How to check which Ohai plugin hangs in chef client run

  sonic0002        2017-12-24 22:09:59       5,111        0    

Ohai plugins are very important components in chef client which aims to provide resource management automation on a server. The data discovered by Ohai plugins are describing the current state of the server and they will be used to maintain the server in a desired state. Each Ohai plugin discovers a specific pierce of information about the server such as cpu, memory, middleware etc.

However, there are rare occasions(well I am a bit optimistic here) someone may find that the chef client run is hanging and it hangs at Ohai plugin discovery stage. Given every server has its own unique configuration and state at the moment, sometimes it's very difficult to locate the issue quickly without playing around on the server for some time. When the Ohai plugin hangs, have you ever scratched your head to find out which exact Ohai plugin should be blamed? In this post, we would provide a feasible way on how to easily find out the problematic plugin.

* GIVEN MATERIAL *

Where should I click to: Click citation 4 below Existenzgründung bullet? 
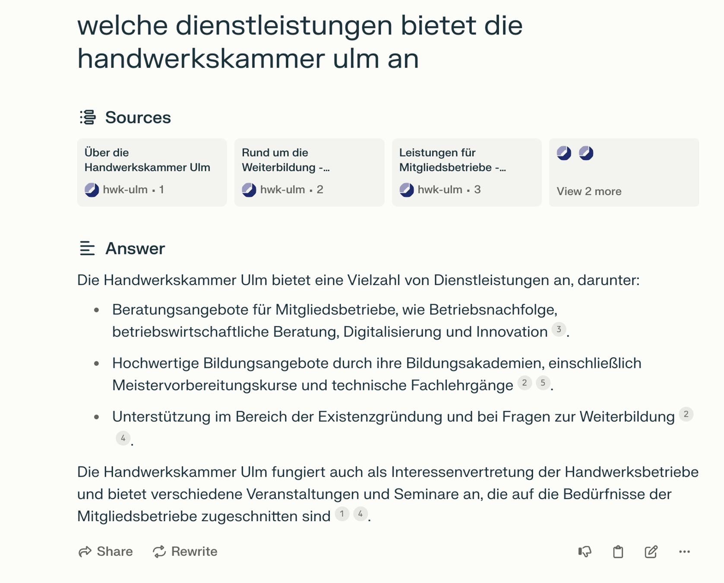click(123, 438)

* INSTRUCTIONS TO FOLLOW *
Translate this sentence from the Ohai plugin post into Spanish: "The data discovered by Ohai plugins are describing the current state of the server and they will be used to maintain the server in a desired state." The listing is material apart from the Ohai plugin post.

* RESULT *
Los datos descubiertos por los plugins de Ohai describen el estado actual del servidor y se utilizarán para mantener el servidor en un estado deseado.